_Détails de la consigne:_
Réécrivez plus brièvement le paragraphe de l'extrait sur le terminal à conteneurs du port d'Abidjan qui commence par « La création du terminal à conteneurs », en conservant ses faits principaux.

_Extrait du document:_
· · · · · · ·

Le dernier conseil des ministres, tenu jeudi dernier, s’est voulu tout aussi clair sur la question. Pour lui, le débat est clos, c’est une décision prise au terme de longues discussions qui ont privilégié l’intérêt de la Côte d’Ivoire. Mais il y a cet autre son de cloche venant d’un autre membre du gouvernement, Jean-Louis Billon, ministre du Commerce, de l’Artisanat et de la Promotion des Pme, qui estime que cette nouvelle concession place l’exploitant du terminal dans une position monopolistique.
Ce qui, souligne-t-il, est contre-productif pour le pays. Qu’en est-il exactement ? Nous avons enquêté sur ce dossier « brûlant » qui avait déjà, en 2003/2004, suscité un vif débat, avant l’attribution du premier terminal à conteneurs au groupe Bolloré. Et, qui, neuf ans plus tard, revient au-devant de l’actualité à la faveur de l’enlèvement, par ce même groupe, du
marché du deuxième terminal à conteneurs.
L’histoire du terminal à conteneurs au port d’Abidjan
La création du terminal à conteneurs était apparue nécessaire dans un but stratégique et d’efficacité économique. Il s’agissait d’arriver à confier l'ensemble des opérations à une structure unique. Il ressort de nos investigations que ce projet était sur l’agenda de l’autorité portuaire quand, dans le cadre du Programme d’ajustement structurel du secteur des transports, la Banque mondiale a inscrit la concession des portiques comme une des conditionnalités de décaissement de la tranche flottante de ce programme portant sur un montant de 10 milliards de Fcfa. Ainsi, le Port autonome d’Abidjan, en accord avec l’institution financière, décide de lancer un appel d'offres international pour la sélection d'un opérateur ou groupement d'opérateurs pour l'exploitation et la maintenance des portiques.
Après de nombreux échanges entre le gouvernement ivoirien, la Banque mondiale et le Port autonome d'Abidjan, un appel d'offres en deux phases a été préparé. C’est qu’un appel d'offres pour la phase de pré qualification et d’offres techniques pour la mise en concession de l'exploitation des portiques du terminal à conteneurs de Vridi a été lancé. Mais à la date de clôture desdites offres fixée au 03 janvier 2000, le Port n'a enregistré que le dépôt de deux soumissions : le groupe Bolloré– Saga-Ap Moller Finance, d’un côté et le groupe Egis-Port–Sofremer-Sivom, de l’autre.
Après analyse des offres présentées, la commission d'analyse a conclu qu'aucun groupement ne satisfaisait totalement aux conditions de pré qualification. De fait, l’appel d'offres avait été déclaré infructueux.

· · · · · · ·

_Données:_
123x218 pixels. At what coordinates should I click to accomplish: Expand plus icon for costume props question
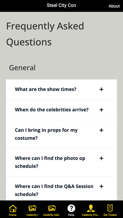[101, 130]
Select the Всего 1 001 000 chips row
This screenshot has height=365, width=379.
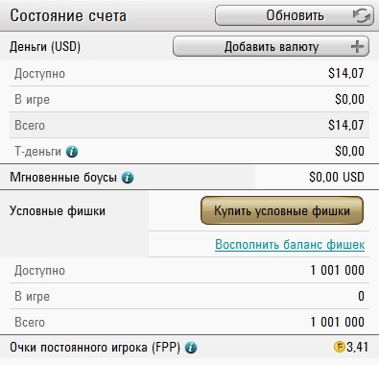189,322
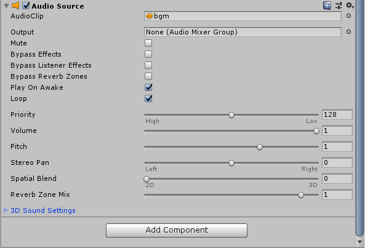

· · · · · · ·

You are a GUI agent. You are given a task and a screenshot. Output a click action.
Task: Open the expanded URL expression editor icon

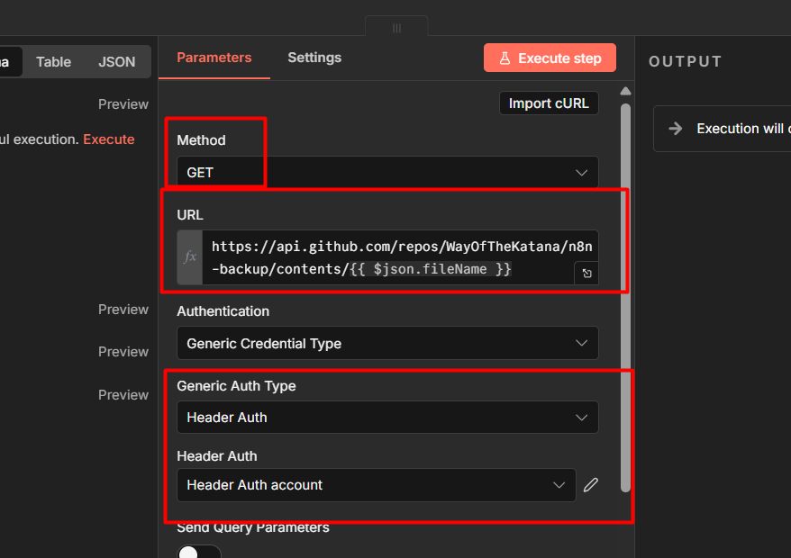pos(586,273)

· · · · · · ·

_Réponse à la consigne:_
Le terminal à conteneurs devait, dans un but stratégique et d'efficacité économique, confier l'ensemble des opérations à une structure unique. Ce projet figurait déjà à l'agenda de l'autorité portuaire lorsque la Banque mondiale, dans le cadre du Programme d'ajustement structurel du secteur des transports, a fait de la concession des portiques une condition du décaissement de la tranche flottante de ce programme, d'un montant de 10 milliards de Fcfa. En accord avec elle, le Port autonome d'Abidjan a alors décidé de lancer un appel d'offres international pour sélectionner un opérateur ou un groupement d'opérateurs chargé de l'exploitation et de la maintenance des portiques.